Thank you, Mr. Carlson

Dear Mr. Carlson,

Woo-hoo, what a fine book you have written! I listened to Kiff VandenHeuvel read it to me in an Audible version in a voice not unlike yours – a wonderful mix of “Can you believe this?!” and “Get this!” – and had the proverbial can’t-put-it-down-experience.

Nicholas Carlson, author of  Marissa Mayer and the Fight to Save YahooI was so absolutely touched and awed that you sent me a personal copy of Marissa Mayer and the Fight to Save Yahoo!, inscribed it, and, heavens, mentioned me in the Acknowledgements! I admit I was puzzled why you thanked me for teaching you “the five-paragraph essay.”

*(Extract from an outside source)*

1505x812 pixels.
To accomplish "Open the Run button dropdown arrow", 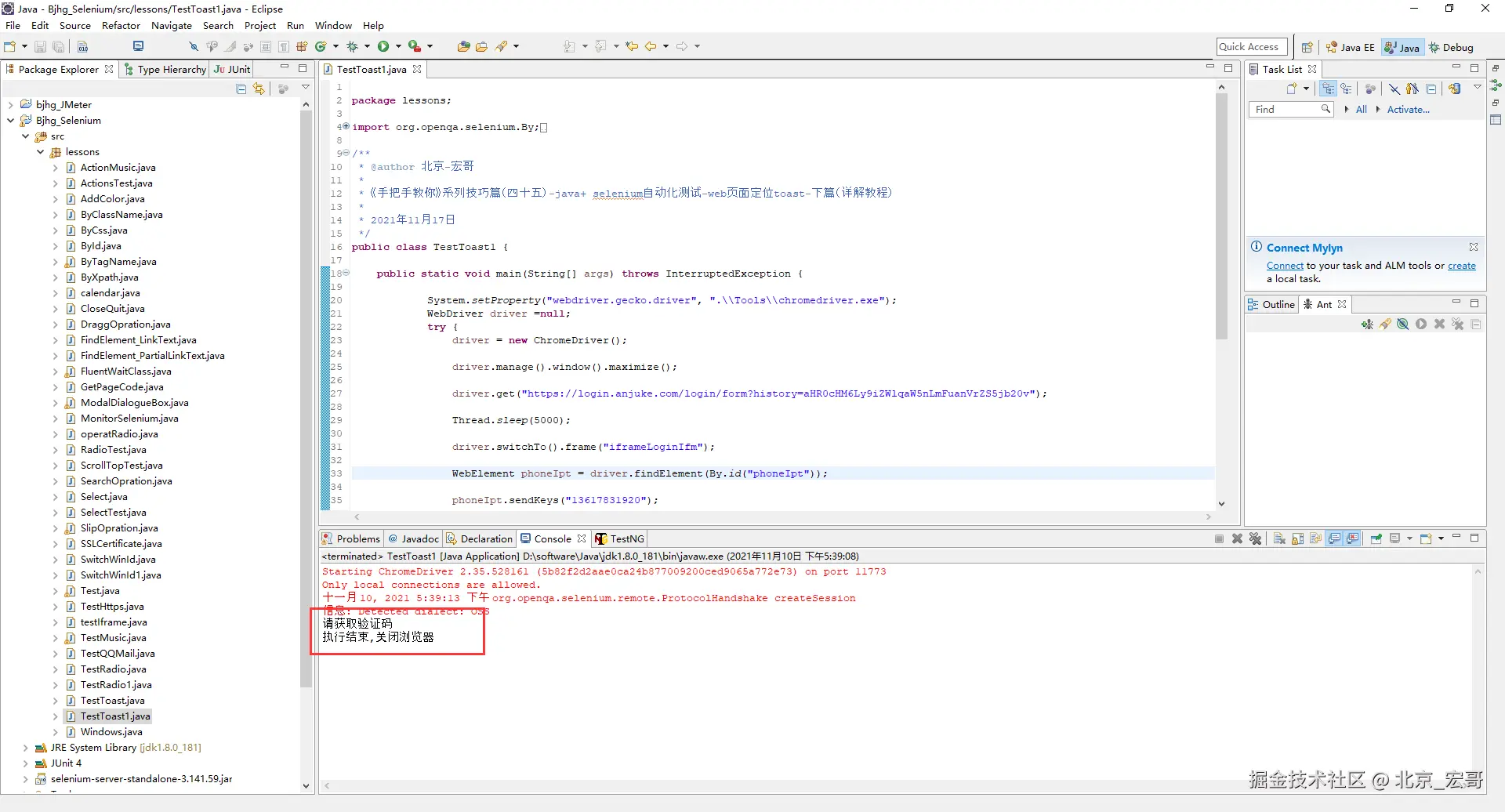I will point(398,47).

Wow, to quote David Letterman, did you ever “blow the roof off the dump” of the five-paragraph essay! But I get what you meant – you introduced this topic with an uppercut, then extended the essay, point after compelling point, selecting just the right points in just the right order to build anticipation and suspense. Nothing clever is coming to me with which to replace “page-turner” for listening to an audiobook, but I was completely absorbed and engaged the entire ride, literally cringing as the conclusion was heading my way. Sheesh! What an experience!

Interestingly enough, I took a sabbatical from teaching from 1999 to 2001 to write a novel, didn’t complete it, but got involved in the dot-com economy in Tampa, started a small business – showing up in the top ten Yahoo! search results for “web site development,” believe it or not – joined and left a startup. Crazy times.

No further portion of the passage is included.